REQUIREMENT: Review the material and extract every line in which the word "agent" occurs.

RECORDS FOR THIS EXERCISE:
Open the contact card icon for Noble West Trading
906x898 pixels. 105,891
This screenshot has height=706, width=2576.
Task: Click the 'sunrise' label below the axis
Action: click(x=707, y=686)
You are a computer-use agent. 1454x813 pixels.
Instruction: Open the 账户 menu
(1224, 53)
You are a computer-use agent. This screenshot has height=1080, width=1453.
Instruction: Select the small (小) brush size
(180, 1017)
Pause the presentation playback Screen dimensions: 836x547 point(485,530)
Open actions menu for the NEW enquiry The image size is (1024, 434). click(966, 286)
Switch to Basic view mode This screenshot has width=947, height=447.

ANSWER TO THIS EXERCISE:
You are a computer-use agent. 1454x813 pixels.
You are a computer-use agent. This screenshot has height=1080, width=1453.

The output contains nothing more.